By: Chris Guillebeau
In the last few years, you can’t have been doing any reading in the “lifestyle creation” arena without having heard the name of Chris Guillebeau. By they way, I don’t much like the terms “lifestyle creation” or “lifestyle customization” or their brethren. They aren’t really terms that Chris used, but they do seem to be the more popular terms for the genre. In any case, Chris has certainly made a name for himself.
If you’re unfamiliar with him, I suggest you go over to his site (http://www.chrisguillebeau.com/) and get familiar with him. He’s a smart guy and has some really great ideas about a lot of the things that we’ll be discussing here.
The Art of Non-Conformity is his first book.
The first thing you’ll notice about this book is that it’s written in a very conversational tone. It’s easy to read, and easy to understand what it is that he’s talking about. Which, of course, makes it easy to take in. It presented itself to me as a blueprint for taking control of your life and making it what you want it to be. Inspirational, to be sure, but I found it to be lacking in any real detail as well as anything that got too far beyond inspiration.
Here, I think, is why. Chris has his own experiences to build upon. His story is a great one and it serves as a great inspirational story to give the reader a kick in the behind on their own way to a life better lived. Part of me wants more than that. It’s one of my flaws that I’m continually working on. I want detailed instructions. I find it hard to move forward without them. But, what I’ve come to realize is that what worked for Chris likely won’t work for me. So, it’s unfair to judge the book just because it doesn’t have those instructions.
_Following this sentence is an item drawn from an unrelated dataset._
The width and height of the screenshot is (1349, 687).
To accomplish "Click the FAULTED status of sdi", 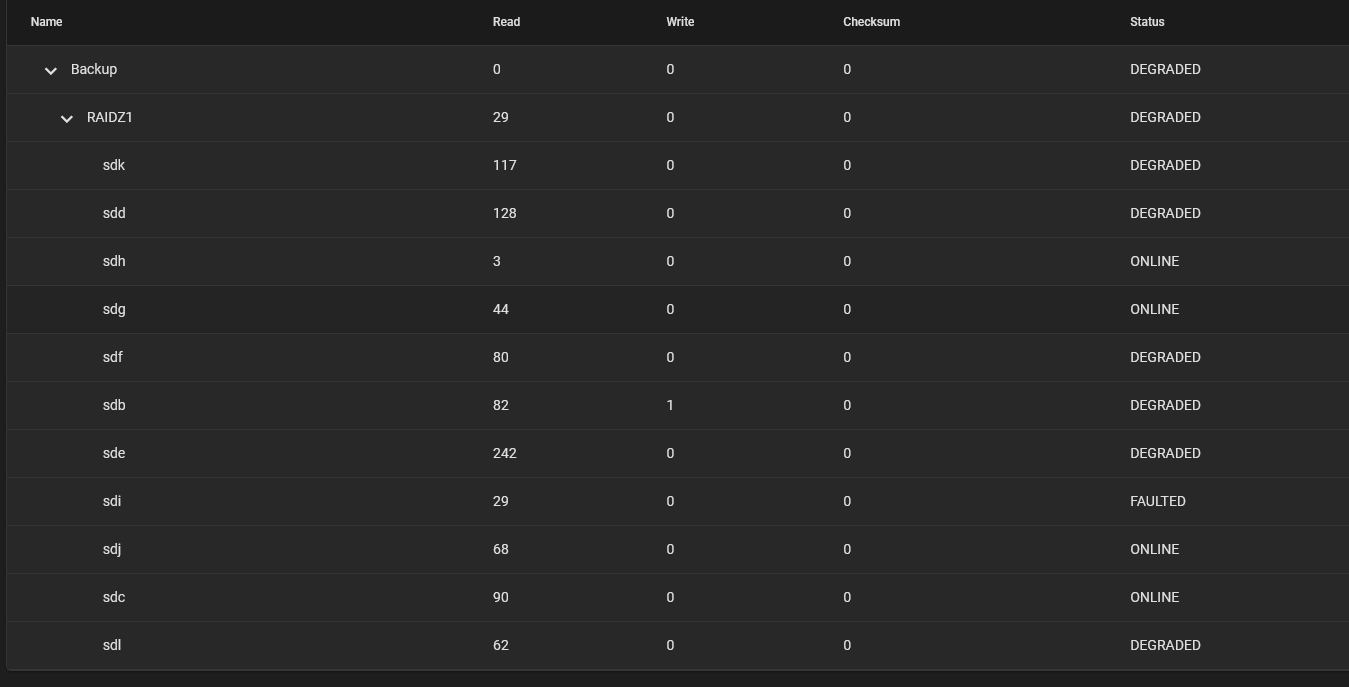I will (1158, 502).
So, read the book. It does have some very good ideas about living your life your way, and it provides inspiration for that. Don’t expect great detail, but instead use it as an example of someone who was able to break away from the standardized life that we all have been conditioned to expect and is living a life of non-conformity.
If you go into the book expecting just that, I think you’ll be pleasantly surprised.